He was, too. Interestingly, she would have guessed his age at about 45 in that photograph.
“I think we found our guy,” Sunshine said. “One of them, at least.”
“There is a problem.” Gemma looked at the man in the photo, and felt her jaw tense. “He is dead. I am quite certain of it.” She frowned. “As certain as I can be.”
“And how certain is that?” Sunshine asked. He leaned his elbows on the table. “Well. I suppose he ought to be dead, regardless, judging by his age. But still.”
“I know that name, because he was one of the 20 people who went into Ahb 50 years ago.” Her hands were shaking, so she put them on her lap. “I was checking names against the bodies in the hall. There was a body with that name.”
Sunshine let out a long, low breath. He cursed. “That’s… That’s counterintuitive. Think he expected to be one of the survivors and just got backstabbed by whoever was lurking in there?” His voice was harder than she liked to hear. “He was teaching at this school a bit too long, to not be in that club, if you know what I mean. So he wasn’t a little lost lamb going into the darkness.”
“Maybe,” Gemma said, committing the face to memory. It had looked different without skin. “My mother was somewhat of a dabbler, and she died down there. Perhaps…” Her voice trailed off. “Well. I suppose that for obvious reasons, that type of person is more likely to be interested in Ahb than the average Joe. Maybe in an attempt to safeguard less informed people, and maybe in an attempt to gain from it. I’d imagine that either way, one is likely to find themselves raising a hand to go down there if called too.”
There was a long silence.
When she glanced up, Sunshine looked a bit stricken. He quickly glanced away. “Sorry about your mama,” he said.
She blinked. And then she laughed. “She would be gone either way,” Gemma pointed out. “And it was a long time ago. I got my resolution.”
“Oh,” Sunshine breathed. He ran a hand through his hair and nodded. “That’s why you joined up, then? Not just out for the glory and fame?”
“Mostly the glory and fame,” Gemma said, voice dry. She glanced up and then closed the book with a snap. “Someone is coming.”

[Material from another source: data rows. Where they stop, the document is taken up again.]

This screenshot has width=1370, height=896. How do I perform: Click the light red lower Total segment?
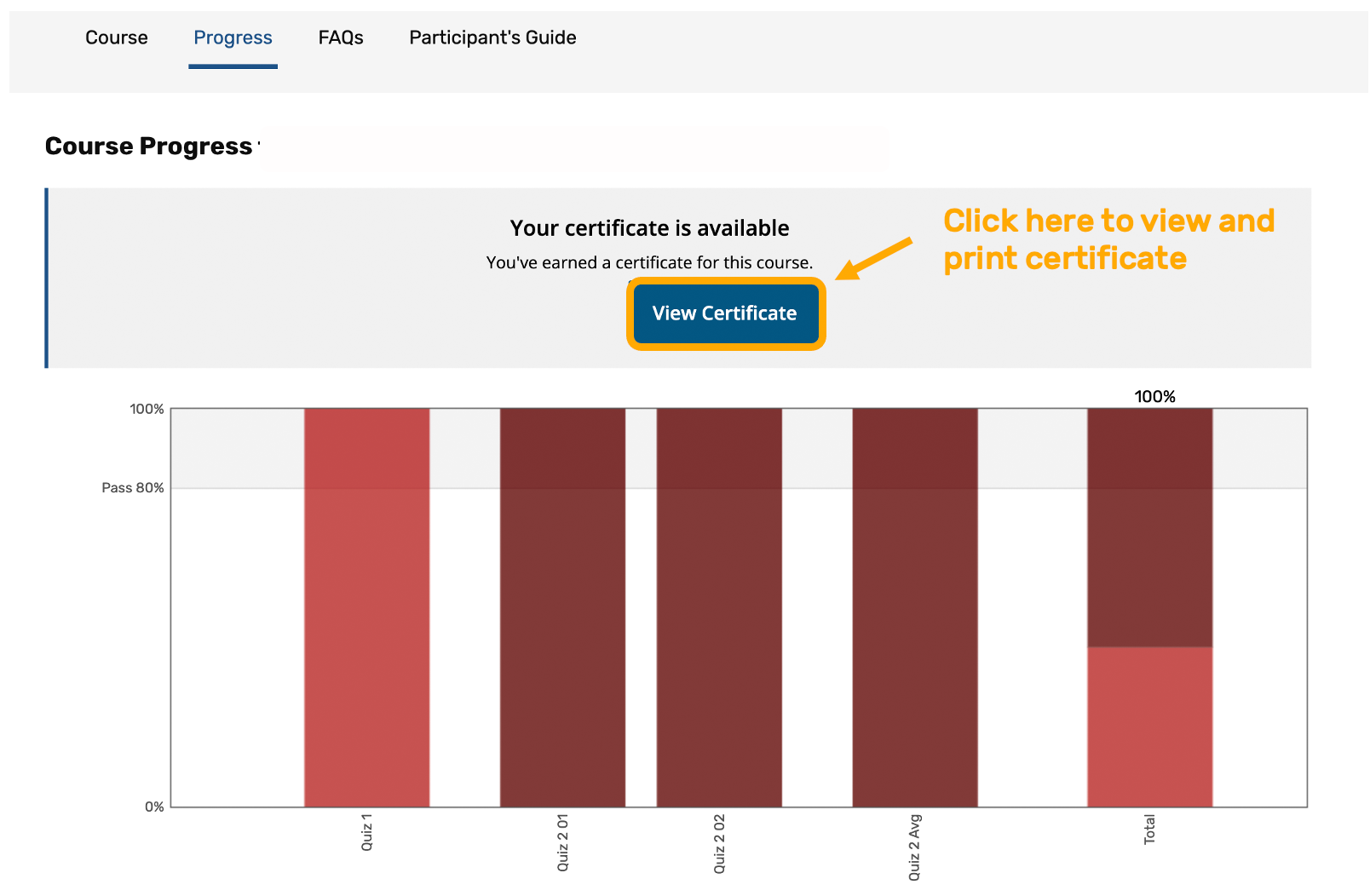[x=1150, y=727]
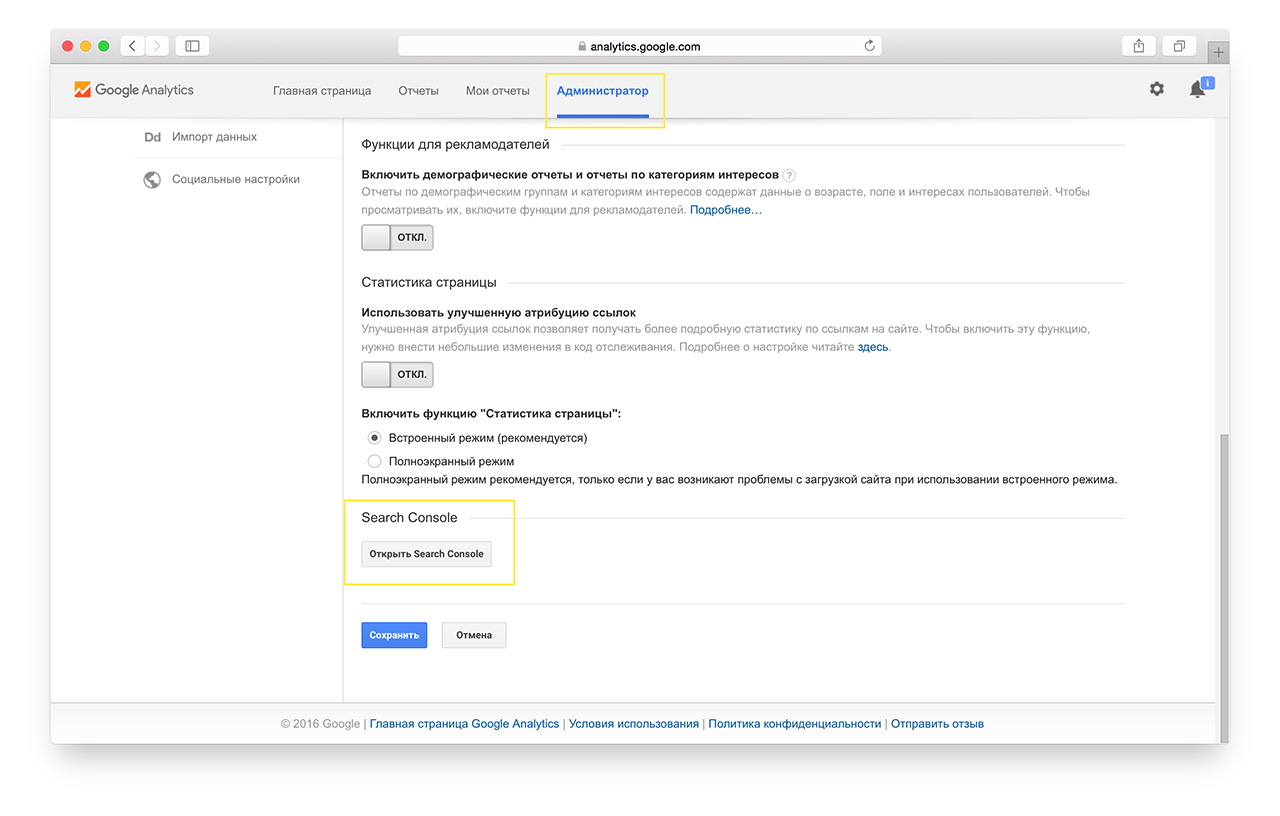The height and width of the screenshot is (816, 1280).
Task: Click the Сохранить button
Action: pos(394,635)
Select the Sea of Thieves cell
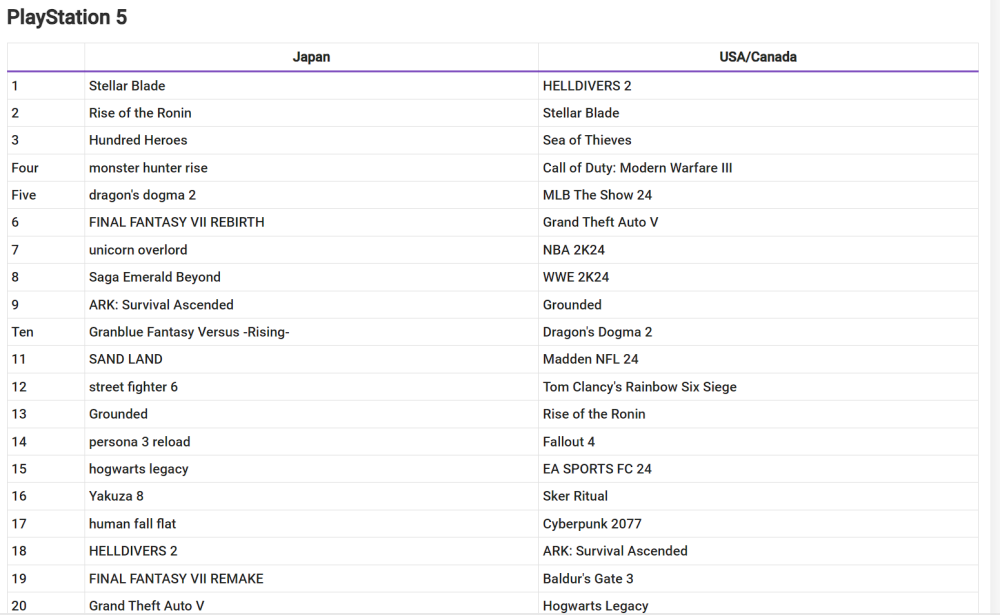Image resolution: width=1000 pixels, height=615 pixels. (x=587, y=140)
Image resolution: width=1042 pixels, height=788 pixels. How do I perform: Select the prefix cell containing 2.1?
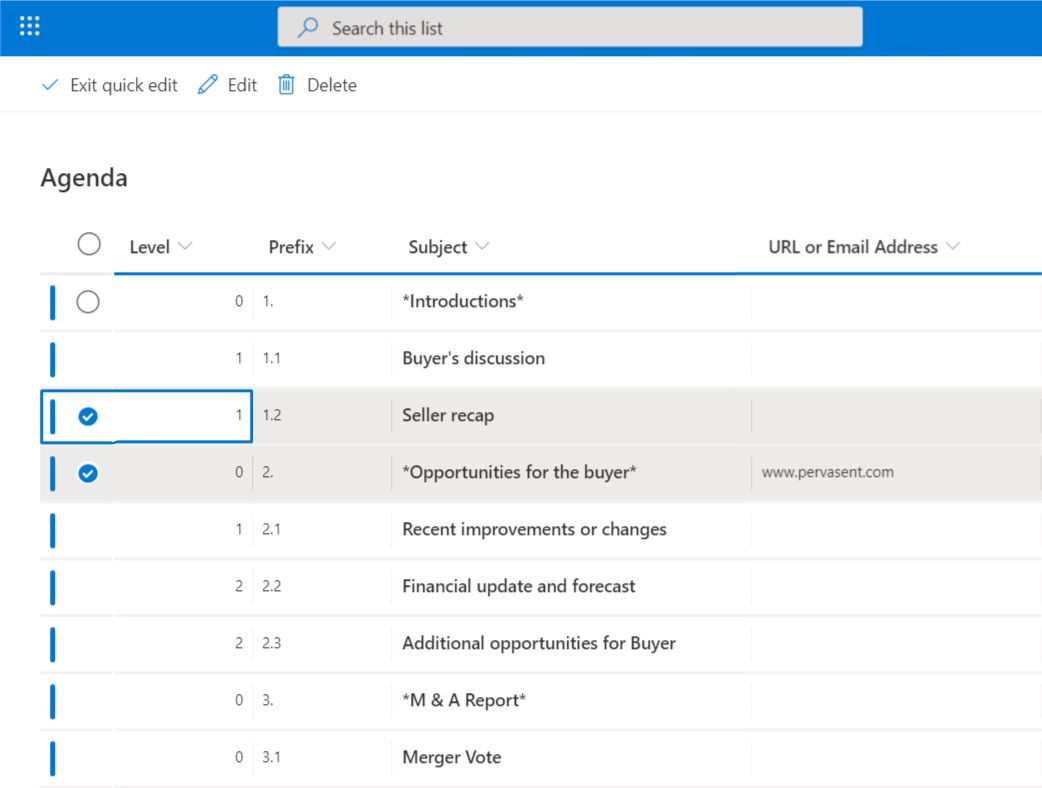[x=271, y=529]
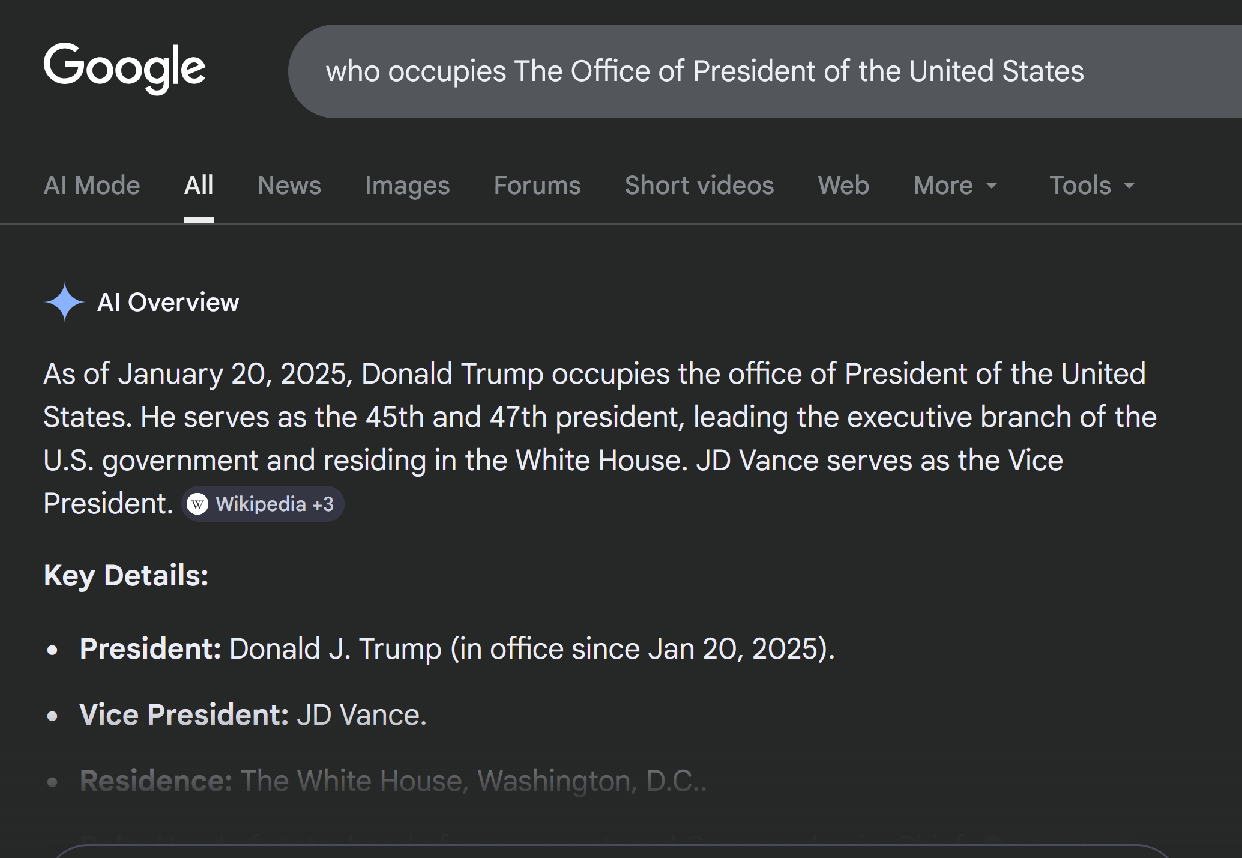
Task: Expand the More dropdown
Action: tap(955, 185)

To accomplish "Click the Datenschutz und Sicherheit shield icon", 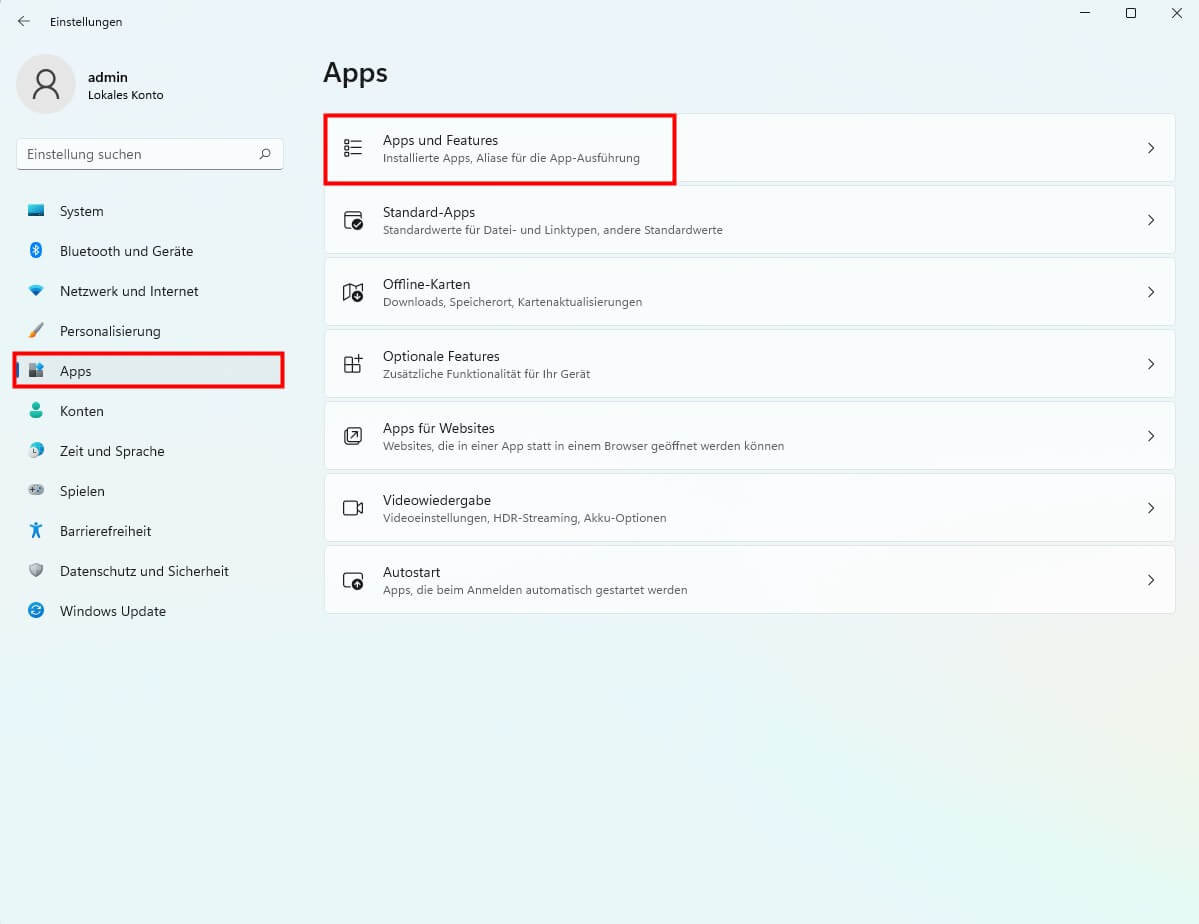I will click(36, 571).
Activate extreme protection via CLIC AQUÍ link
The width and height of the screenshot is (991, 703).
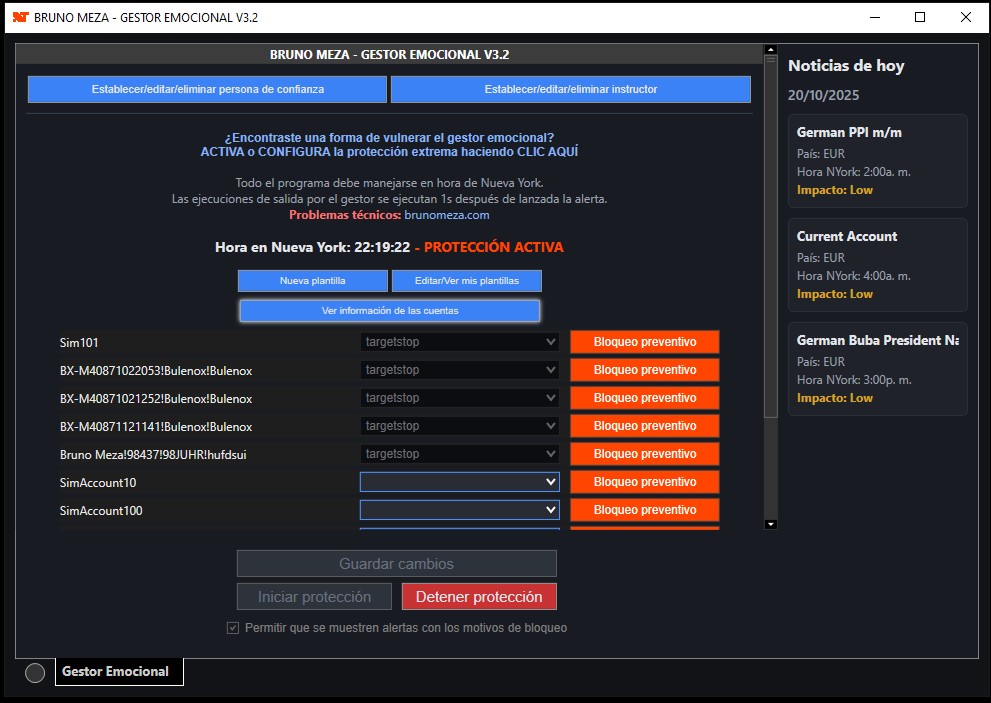[389, 152]
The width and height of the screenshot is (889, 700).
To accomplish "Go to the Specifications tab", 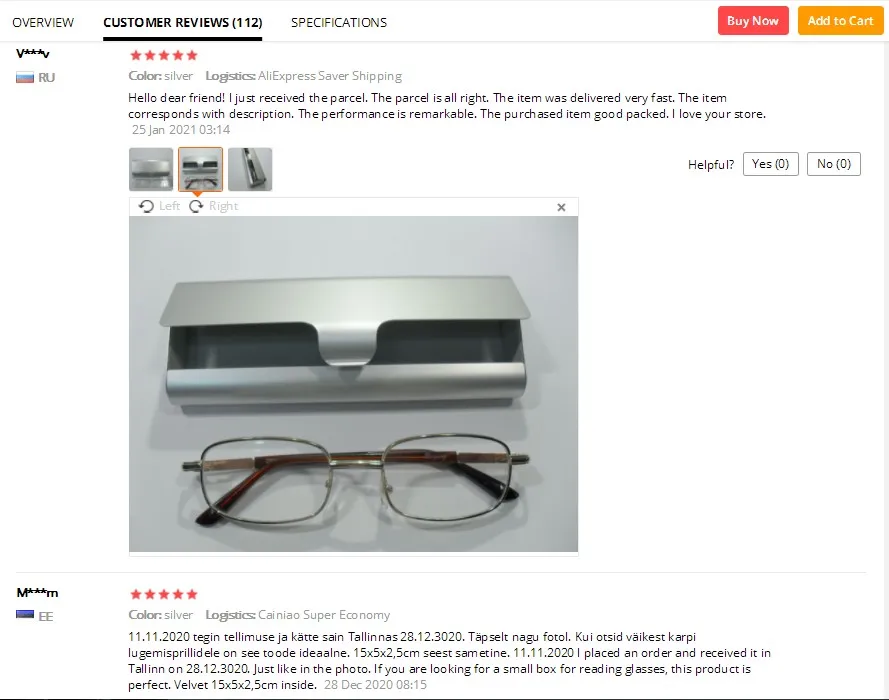I will coord(339,23).
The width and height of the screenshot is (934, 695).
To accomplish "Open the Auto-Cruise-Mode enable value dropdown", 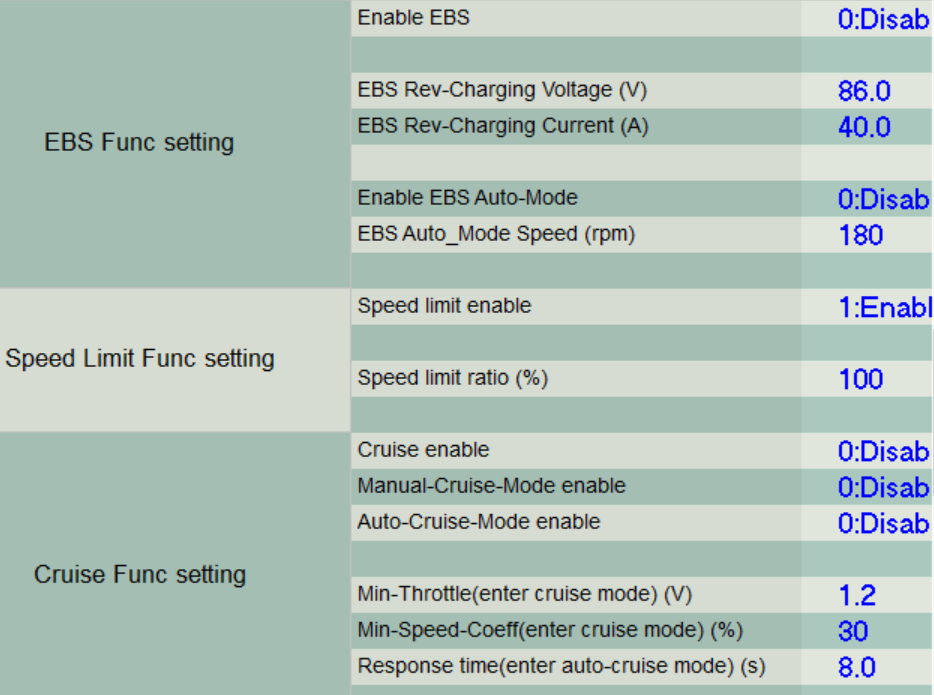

Sunshine glanced up and blinked rapidly. He closed his book as well and stacked it on top of the pile he had finished, and then shoved them onto the shelf 4 at at time. “That’s the librarian that I claimed I had an appointment with,” he said. “Probably wondering why I’m here today when I’m supposed to be here next week for something unrelated.”
Lovely.
"Doctor-"
"Doctor Jakar!" Sunshine interrupted, sounding absolutely delighted to see the older man bearing down on them with spectacles and a checked suit. "How are you? Excellent! I am so glad to finally meet you. Do you have a chance to talk?" He practically bounced out of his chair and to the door, blocking any view of the books that they were using. Gemma took the cue and started putting them back on the shelf, working as fast as she could.
"Ah- I am a little busy. Well, I can spare a few minutes. Did you- I must have misread my schedule this morning, I completely apologize."
She finished. She looked at her wristwatch and felt her face blanch. Ten minutes. She had less than ten minutes to get to a phone, look up that number, and contact Samantha.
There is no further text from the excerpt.